I made my first ever batch of dukkah, a delicious toasted rub.

I made my first ever batch of dukkah, a delicious toasted rub.

Dukkah! There are lots of variations out there for this nutty-flavored Middle Eastern “dry dip.” Some recipes call for almonds, macadamia nuts or pistachios. Or fennel seeds vs. sesame seeds. Or sea salt or no sea salt. Also the level of coarseness varies greatly from recipe to recipe.

I like the variations. It gives spice-making newbies like me the opportunity to explore and experiment without fear of screwing it up!

Now, dukkah (pronounced DOO-kah) is a called a “dry dip” because you dip your veggies into olive oil before the dukkah. But I like using it as a rub for chicken, fish, beef and pork or just sprinkling it over roasted/grilled veggies. Sure you can buy a it at specialty stores, but it’s so easy to make and you can play with the ingredients. Also it stores in your fridge for a few months. Pretty convenient.

For my first dukkah batch, I tested out my new spice grinder. Actually it’s a coffee grinder that you can use for spices, seeds or fresh herbs. I went with a slightly chunky batch to give me a little crunch to go with that smoky, nutty flavor.

Dukkah!
Net Carbs: 1g
Weight Watchers Points Plus: 2
Servings: Makes a little more than a cup or 10 servings.

Ingredients

  • 1/3 C raw hazelnuts (mine already had the skins off)
  • ¼ C shelled pistachios
  • ¼ C sesame seeds
  • ¼ C coriander seeds
  • 2 Tbsp. cumin seeds
  • 1 Tbsp. ground sea salt
  • Ground pepper to taste
  • Red pepper flakes to taste (optional)

Directions

  • Toast the hazelnuts, pistachios and all seeds over high heat for about 1 minute. Be sure to stir constantly as you just want to toast the ingredients, not scorch them. If your hazelnuts come with the papery skin, I suggest roasting them separately, let them cool and then use a paper towel to rub off the skin.
  • Once the toasted ingredients cool add them to your grinder, food processor or mortar and pestle (if that’s your thing!) and lightly crush it. How much you grind is up to you. I prefer some coarseness for crunch.
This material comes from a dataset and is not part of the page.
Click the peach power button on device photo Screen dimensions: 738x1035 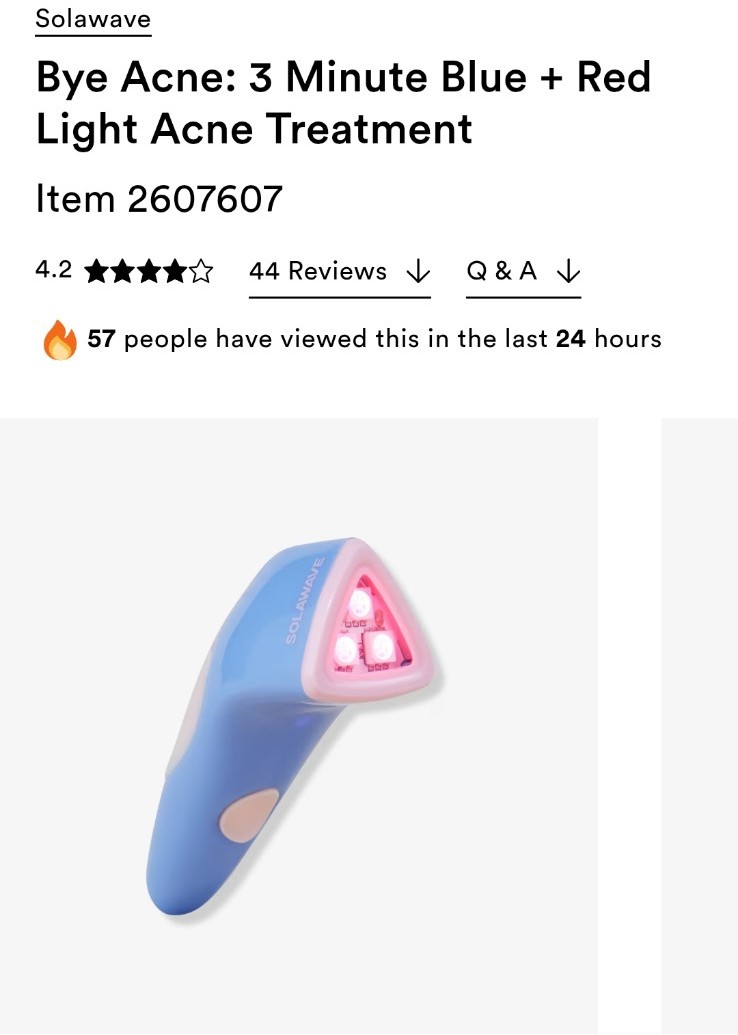click(248, 817)
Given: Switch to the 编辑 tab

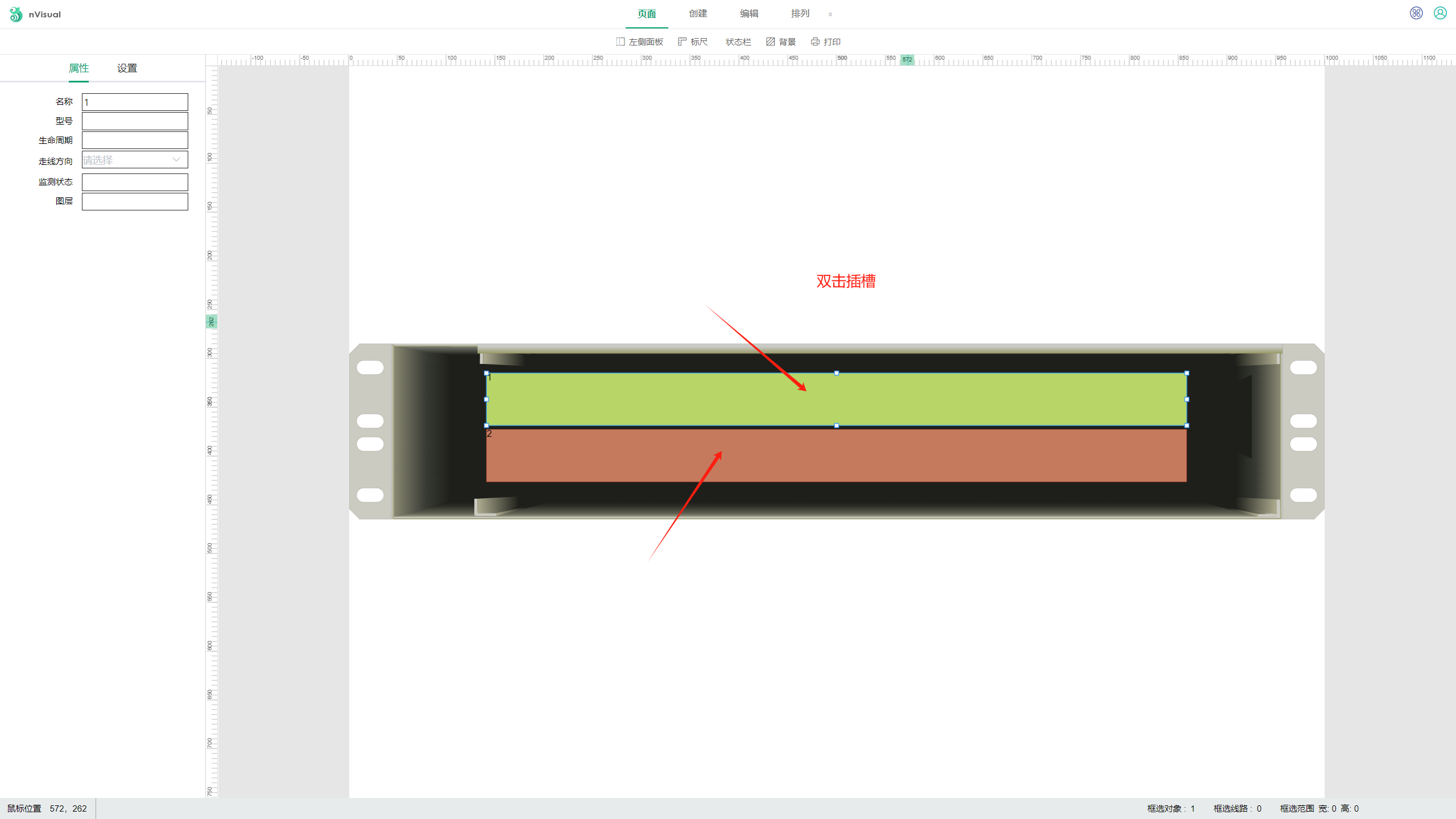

But you don’t want too many large junks either.
  • Place your dukkah in a bowl and add the salt and peppers, and combine.
  • Store in an airtight container and store in your refrigerator.

My first batch doesn’t include the red pepper flakes, but I’m adding them before rubbing the dukkah on tonight’s chicken breasts. Always love adding a little heat to dinner.

Remember you can use the dukkah as a rub, or simply set it next to some olive oil and use it for dipping. I recommend serving it warm when using it for dipping.